**EXERCISE MATERIAL**
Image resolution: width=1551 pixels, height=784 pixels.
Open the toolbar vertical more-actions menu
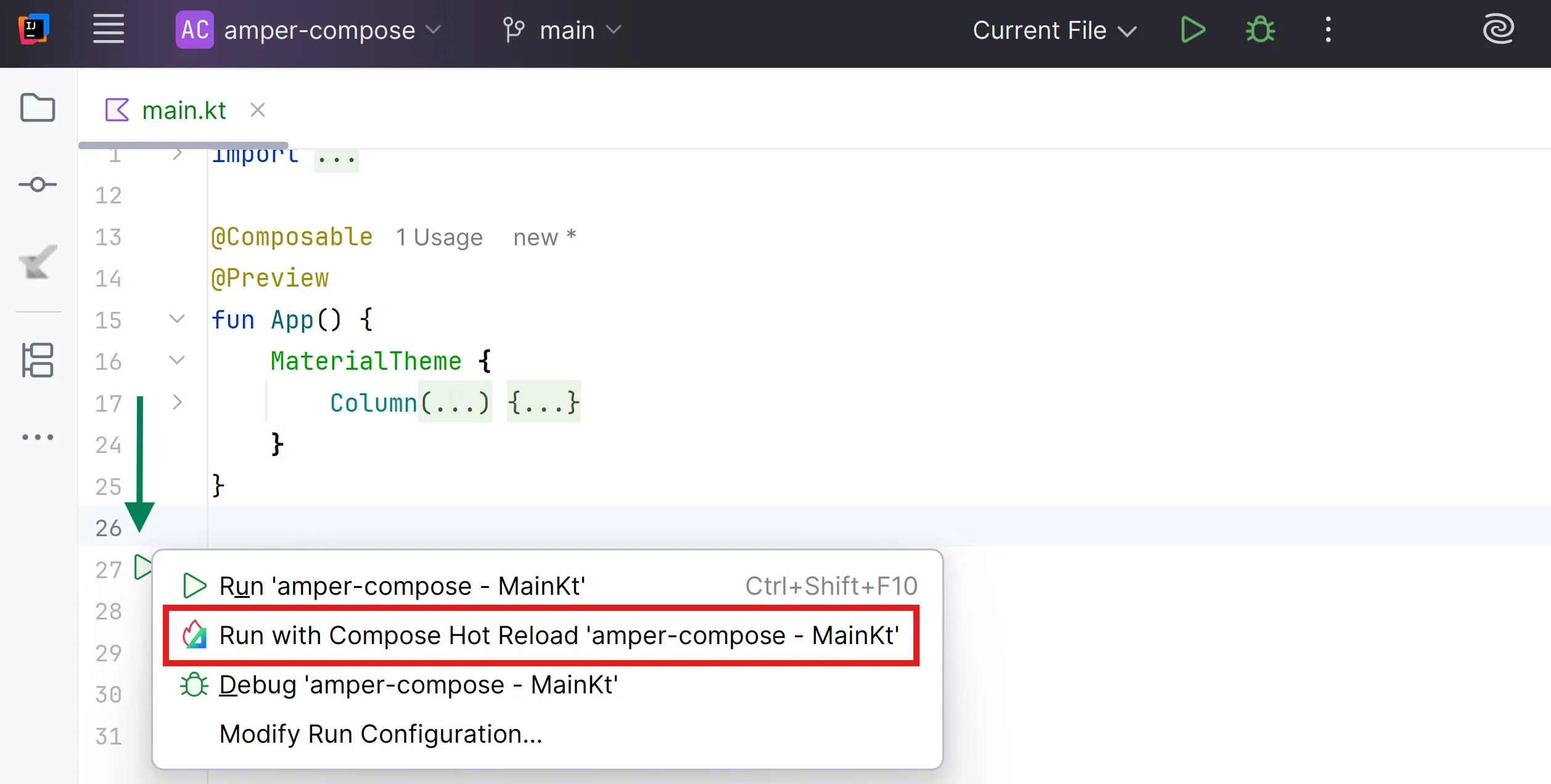1328,30
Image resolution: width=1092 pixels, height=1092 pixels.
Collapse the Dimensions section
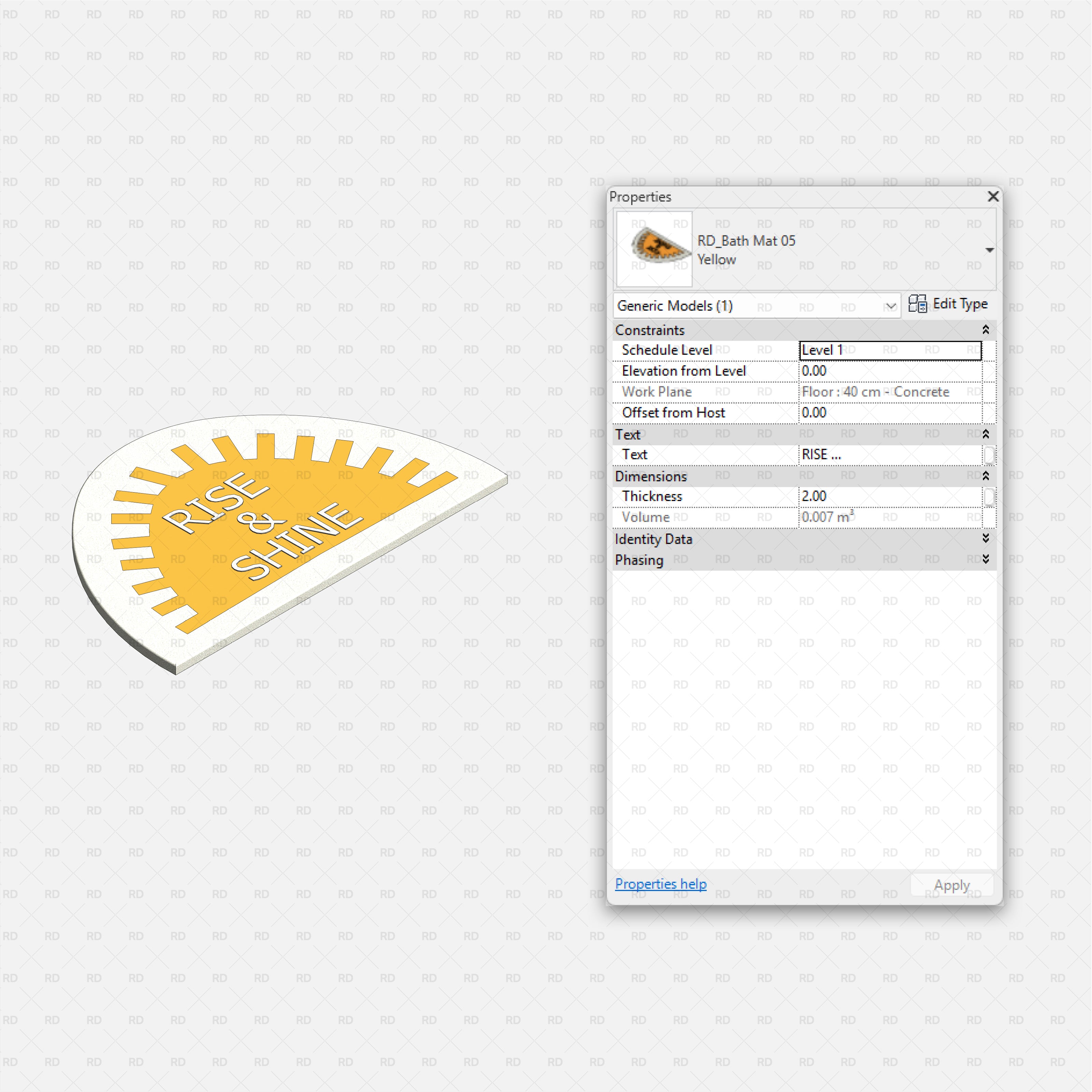[986, 476]
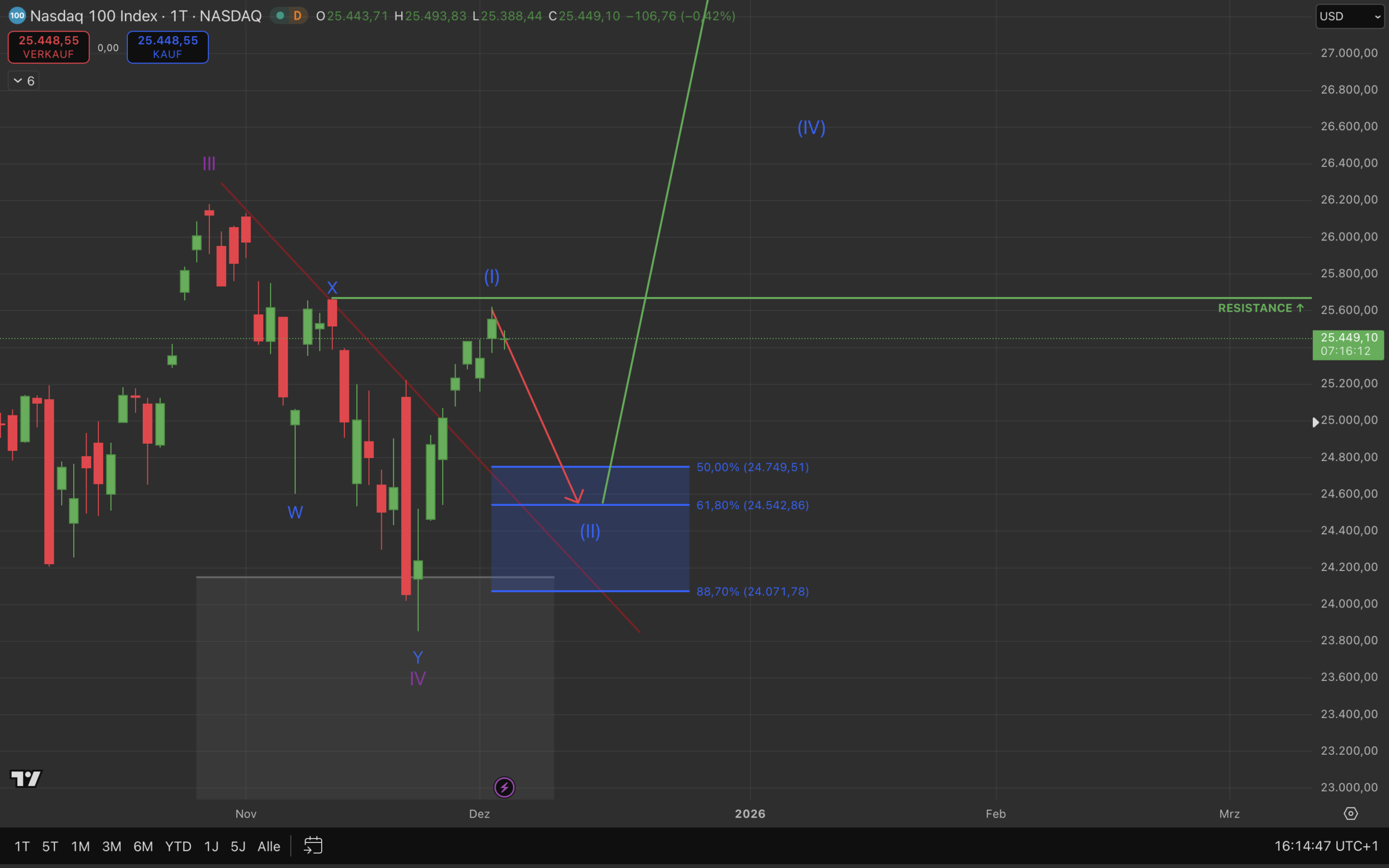The image size is (1389, 868).
Task: Select the Alle time range
Action: coord(269,846)
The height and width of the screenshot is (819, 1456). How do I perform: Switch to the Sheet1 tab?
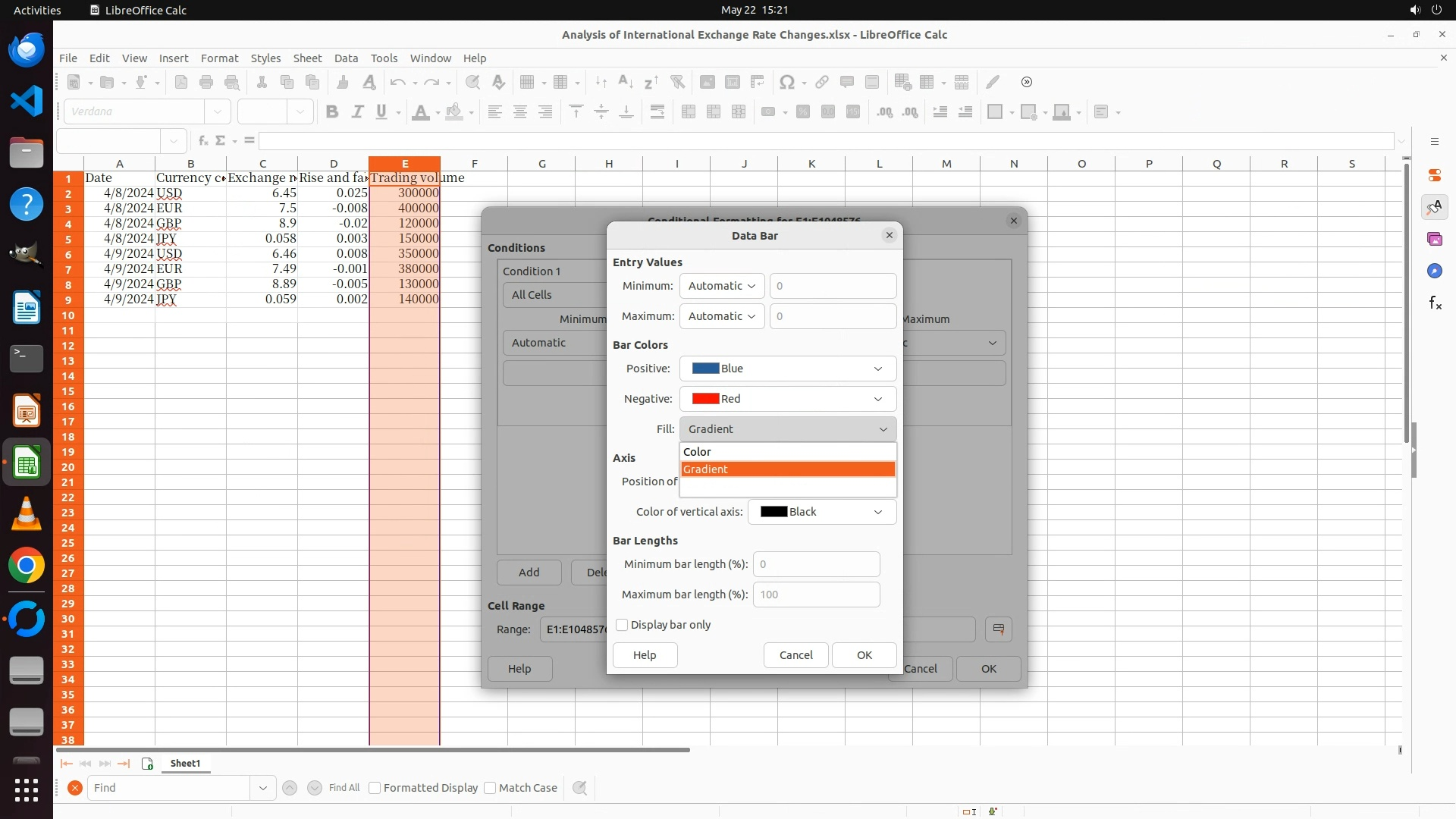185,764
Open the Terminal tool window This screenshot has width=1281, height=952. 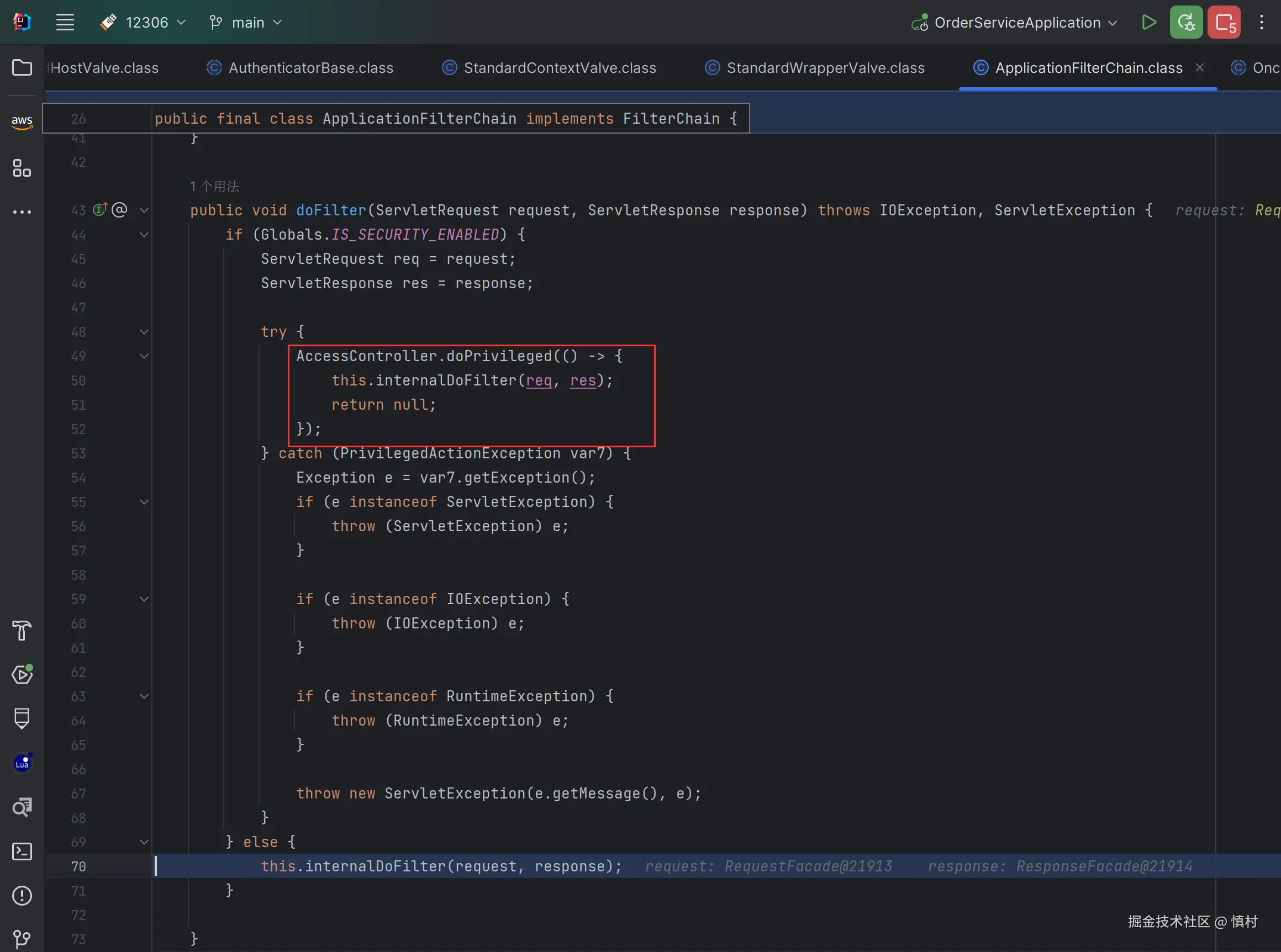pyautogui.click(x=22, y=851)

**TASK**
Report how many lines of the entries above contain "resolution", and give no other output.

**THE COMPLETED TASK**
2